Selected passage
I’ve had a couple people ask me about trying to recover the Printheads in an HP Scitex FB printer after reading my post about how I saved mine.
I didn’t get into the nitty gritty on it, and actually only say what I did in the last paragraph. As per my usual, I always intended to do a how-to or a YouTube video, on basically anything I work on, but usually everything is a rush and I don’t generally have videography equipment and/or the frame of mind to deal with recording when it happens. Some day… Some day.
JC was the latest to ask me about my procedure, and while I still didn’t make a YouTube video, I did go back to work and take some pictures.
NOTE: I DO NOT WORK FOR HP. I DID NOT GO THROUGH HP SCITEX TRAINING. I WORKED ON THE SCITEX FB500 AND FB750 FOR 4 YEARS AS AN OPERATOR AND AM NOW THE MAINTENANCE SUPERVISOR AT OUR PRINTSHOP (day job, not Fujupz Printing Division). I learned as much as I could from out HP Service Reps (they were ALWAYS willing to teach so they wouldn’t have to come out) and whatever help I could get from Tech Support over the phone. I had also found a Service Manual online at one point. IF YOU DO NOT FEEL YOU HAVE THE TECHNICAL ABILITY, DO NOT TEAR INTO YOUR $100,000+ MACHINE! I WILL NOT BE RESPONSIBLE FOR YOUR FUJUPZ! (Nailed it).
The first, and generally easiest thing I do (or get the new operator to do so I don’t have to) is clean the printheads. I like to get the lint free cloths and saturate until they’re very wet and try to squeeze the head flush into the jets. It generally doesn’t work well if you have a lot of jets out, but psychologically I always hope that that attempt will be the attempt that works. It should be noted that if you crashed your carriage majorly, like into a chunk of wood or against an uplifted edge of aluminum, you can still try the procedure, but if the jet holes are physically damaged there’s not a lot you can do beside to replace.

Rows showing where targets appear
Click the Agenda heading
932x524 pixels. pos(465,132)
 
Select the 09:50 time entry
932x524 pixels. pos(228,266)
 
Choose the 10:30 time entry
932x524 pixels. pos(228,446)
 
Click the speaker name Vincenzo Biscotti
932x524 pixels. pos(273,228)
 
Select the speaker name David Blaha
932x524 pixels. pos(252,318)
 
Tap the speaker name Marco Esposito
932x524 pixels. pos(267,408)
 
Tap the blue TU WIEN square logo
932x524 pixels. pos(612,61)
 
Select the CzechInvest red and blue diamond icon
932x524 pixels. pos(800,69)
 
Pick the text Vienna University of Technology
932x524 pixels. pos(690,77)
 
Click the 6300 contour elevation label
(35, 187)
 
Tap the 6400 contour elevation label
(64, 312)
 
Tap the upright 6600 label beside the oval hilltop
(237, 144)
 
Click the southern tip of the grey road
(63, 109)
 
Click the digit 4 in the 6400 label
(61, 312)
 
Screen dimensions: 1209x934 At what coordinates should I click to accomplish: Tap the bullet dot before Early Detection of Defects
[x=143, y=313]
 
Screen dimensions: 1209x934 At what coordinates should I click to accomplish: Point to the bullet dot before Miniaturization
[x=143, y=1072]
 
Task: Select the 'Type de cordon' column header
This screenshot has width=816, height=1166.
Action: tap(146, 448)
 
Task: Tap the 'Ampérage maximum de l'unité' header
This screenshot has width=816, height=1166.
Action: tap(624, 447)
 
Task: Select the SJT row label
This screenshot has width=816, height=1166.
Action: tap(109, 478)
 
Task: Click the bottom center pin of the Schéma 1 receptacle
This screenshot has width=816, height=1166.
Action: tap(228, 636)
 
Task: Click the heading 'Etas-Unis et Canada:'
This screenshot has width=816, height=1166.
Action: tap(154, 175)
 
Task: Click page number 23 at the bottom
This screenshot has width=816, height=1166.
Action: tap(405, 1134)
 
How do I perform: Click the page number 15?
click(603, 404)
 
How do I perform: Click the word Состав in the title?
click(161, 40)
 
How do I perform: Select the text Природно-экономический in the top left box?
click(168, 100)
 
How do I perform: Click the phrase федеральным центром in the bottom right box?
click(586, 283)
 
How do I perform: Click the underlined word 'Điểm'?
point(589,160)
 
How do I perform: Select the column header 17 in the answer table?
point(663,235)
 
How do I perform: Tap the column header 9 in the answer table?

Tasks and exercises
a – According to the printhead text, which two Scitex models did the writer work on as an operator?
b – Reproduce the records word for word, from the line containing "Pick the text Vienna University of Technology" through the final line of the records.

Answers to the exercises
a – The Scitex FB500 and FB750.

b –
Pick the text Vienna University of Technology
932x524 pixels. pos(690,77)
 
Click the 6300 contour elevation label
(35, 187)
 
Tap the 6400 contour elevation label
(64, 312)
 
Tap the upright 6600 label beside the oval hilltop
(237, 144)
 
Click the southern tip of the grey road
(63, 109)
 
Click the digit 4 in the 6400 label
(61, 312)
 
Screen dimensions: 1209x934 At what coordinates should I click to accomplish: Tap the bullet dot before Early Detection of Defects
[x=143, y=313]
 
Screen dimensions: 1209x934 At what coordinates should I click to accomplish: Point to the bullet dot before Miniaturization
[x=143, y=1072]
 
Task: Select the 'Type de cordon' column header
This screenshot has width=816, height=1166.
Action: tap(146, 448)
 
Task: Tap the 'Ampérage maximum de l'unité' header
This screenshot has width=816, height=1166.
Action: tap(624, 447)
 
Task: Select the SJT row label
This screenshot has width=816, height=1166.
Action: tap(109, 478)
 
Task: Click the bottom center pin of the Schéma 1 receptacle
This screenshot has width=816, height=1166.
Action: tap(228, 636)
 
Task: Click the heading 'Etas-Unis et Canada:'
This screenshot has width=816, height=1166.
Action: tap(154, 175)
 
Task: Click page number 23 at the bottom
This screenshot has width=816, height=1166.
Action: tap(405, 1134)
 
How do I perform: Click the page number 15?
click(603, 404)
 
How do I perform: Click the word Состав in the title?
click(161, 40)
 
How do I perform: Select the text Природно-экономический in the top left box?
click(168, 100)
 
How do I perform: Click the phrase федеральным центром in the bottom right box?
click(586, 283)
 
How do I perform: Click the underlined word 'Điểm'?
point(589,160)
 
How do I perform: Select the column header 17 in the answer table?
point(663,235)
 
How do I perform: Tap the column header 9 in the answer table?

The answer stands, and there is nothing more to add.